■ Actions to take
a) In the passage on holiday traffic, which two holidays were studied to compare three-day weekends?
b) Decide whether each statement agrees with the passage on holiday traffic, answering yes or no and quoting the deciding words: (i) The analysis relies on a year-over-year index. (ii) A holiday Monday is measured against the average traffic of the previous four Mondays. (iii) Easter followed three weeks of hard quarantine.
c) Carry on writing the passage on holiday traffic, starting after its final sentence.

■ Passage for review
------------------------------------
Not really. Easter was special because it came after 3 weeks of hard quarantine, but the ensuing holidays are being celebrated differently. 

To explore this we looked at Memorial Day and Labor Day, two very similar three-day-weekend events. For each day in the week preceding and following the holiday, we indexed it against its past four weekdays of traffic (so, a holiday Monday is compared to the average traffic for the past 4 Mondays). We don’t use a year-over-year index here because we want to see if and how these holidays disrupt consumers’ usual activities.
------------------------------------
■ Provided information
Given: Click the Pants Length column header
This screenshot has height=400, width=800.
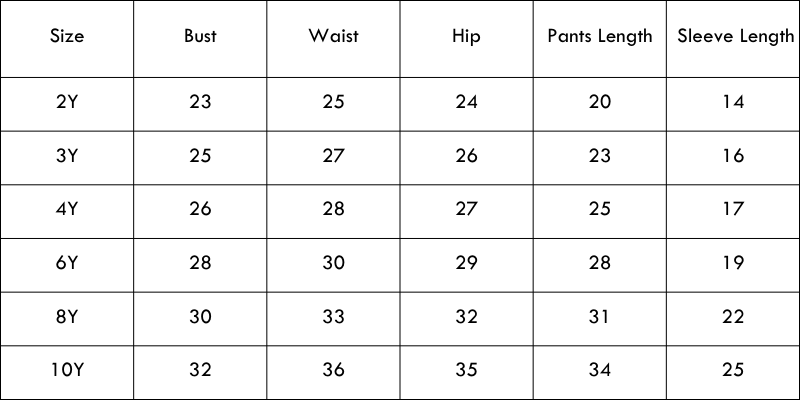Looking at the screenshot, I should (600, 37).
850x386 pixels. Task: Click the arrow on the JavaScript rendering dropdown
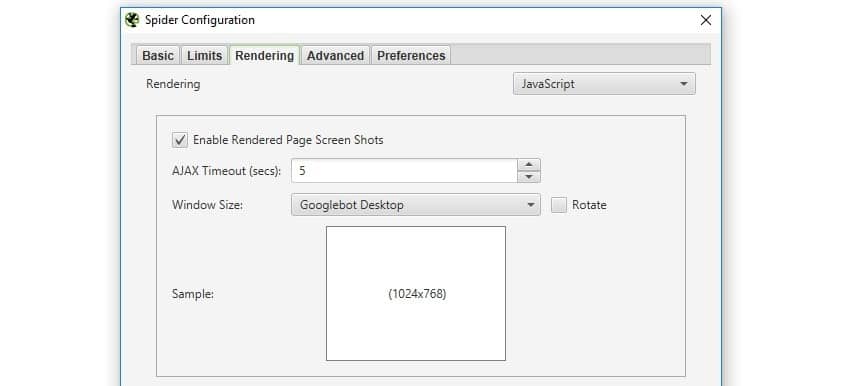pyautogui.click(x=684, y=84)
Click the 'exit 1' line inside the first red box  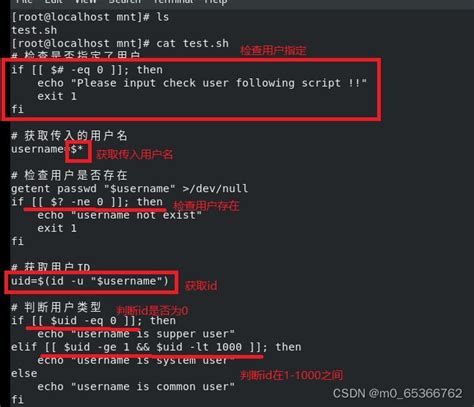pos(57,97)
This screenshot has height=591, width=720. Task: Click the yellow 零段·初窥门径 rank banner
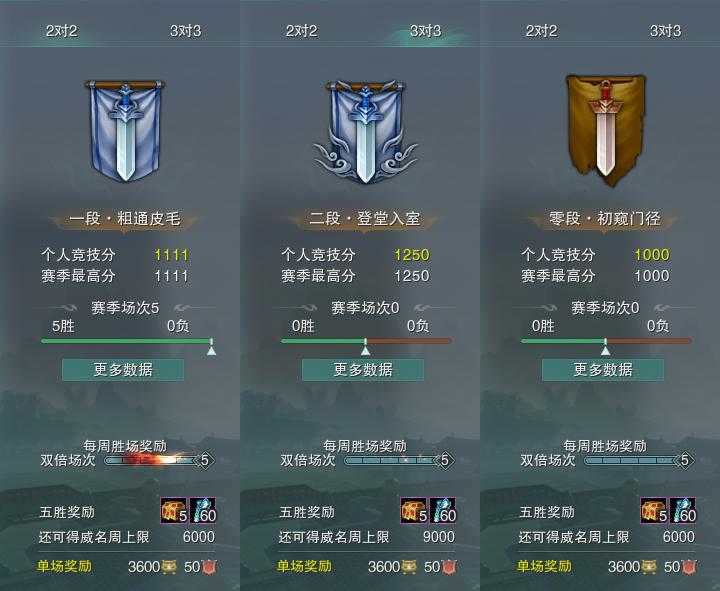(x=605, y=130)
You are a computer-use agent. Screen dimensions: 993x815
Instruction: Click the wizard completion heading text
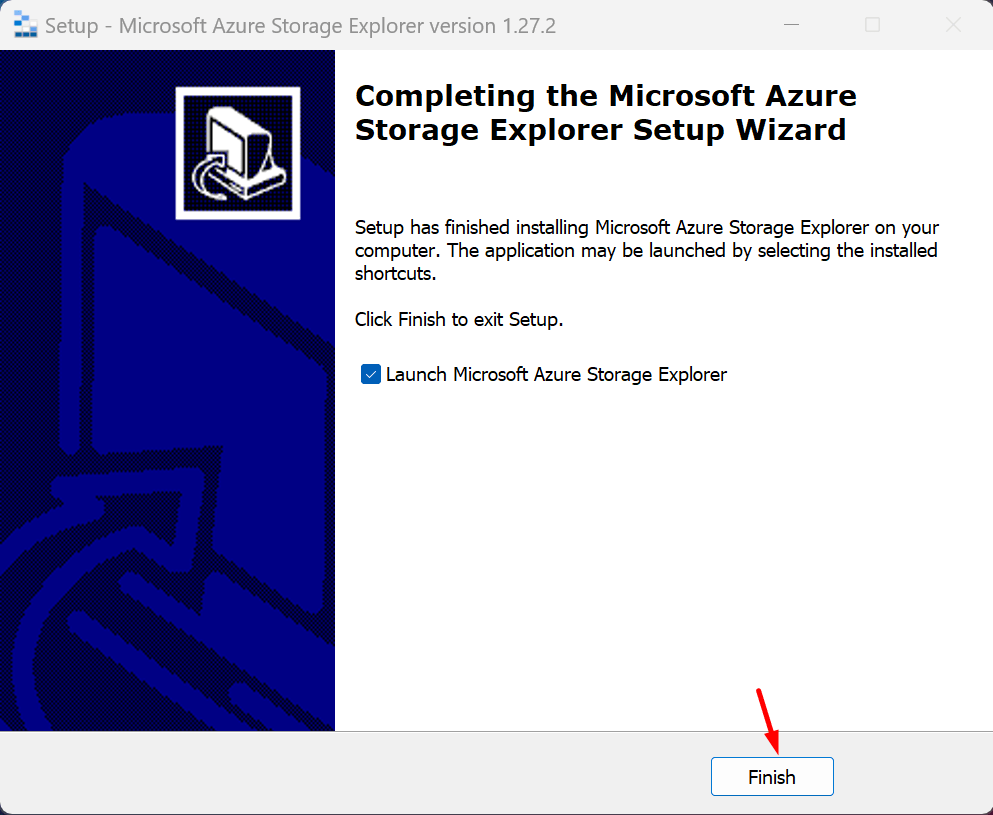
------------------------------------
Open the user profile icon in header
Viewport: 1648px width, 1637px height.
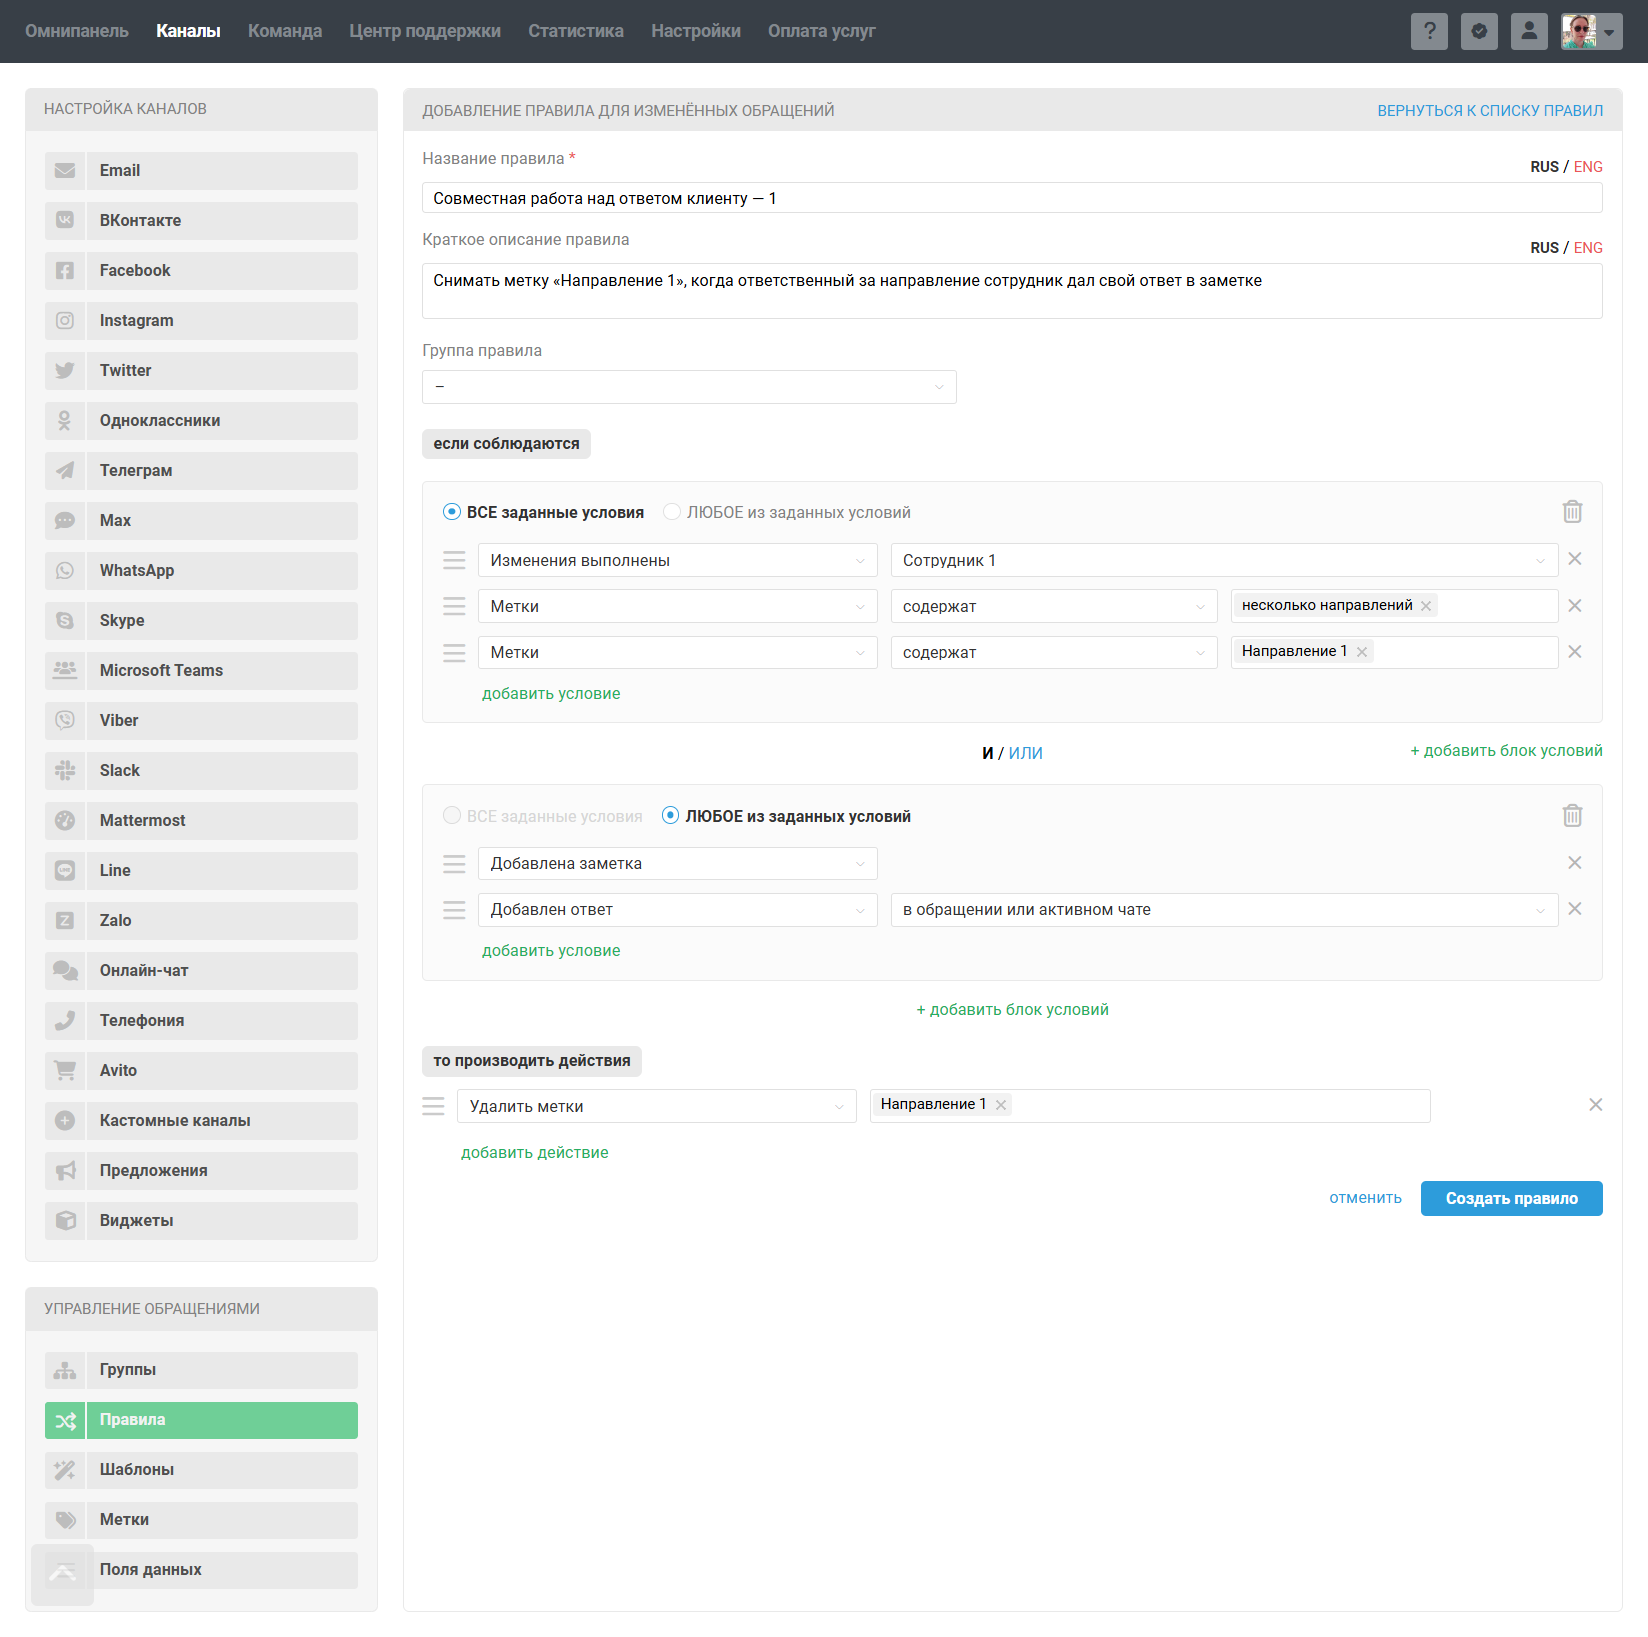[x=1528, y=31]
------------------------------------
■ Expected outputs
a) Memorial Day and Labor Day.

b)
(i) No: "We don’t use a year-over-year index here"
(ii) Yes: "a holiday Monday is compared to the average traffic for the past 4 Mondays"
(iii) Yes: "it came after 3 weeks of hard quarantine"

c)
For example, here is how Memorial Day and Labor Day influence traffic to fast food restaurants:


Holiday Half-life: Fast Food Restaurants
Long Weekend Holiday Foot Traffic Patterns, Compared to the Weekday Avg for the Previous 4 Weeks

CHART: Holiday Half-life: Fast Food Restaurants

There’s two big takeaways here. First, Memorial Day and Labor Day do not drive extra traffic to fast food restaurants. On the holiday itself, both reduce traffic nearly 10% for a usual Monday. The second thing to note here is that these 2020 and 2019 patterns are nearly indistinguishable! Despite a global pandemic, we see exactly the same impact on fast fooding dining from both holidays. This surprised us, but confirmed we have a benchmark. This comparison yields similar results for a category not usually affected by these holidays, which is good! If we find differences between this year and last, we can be more sure of this signal.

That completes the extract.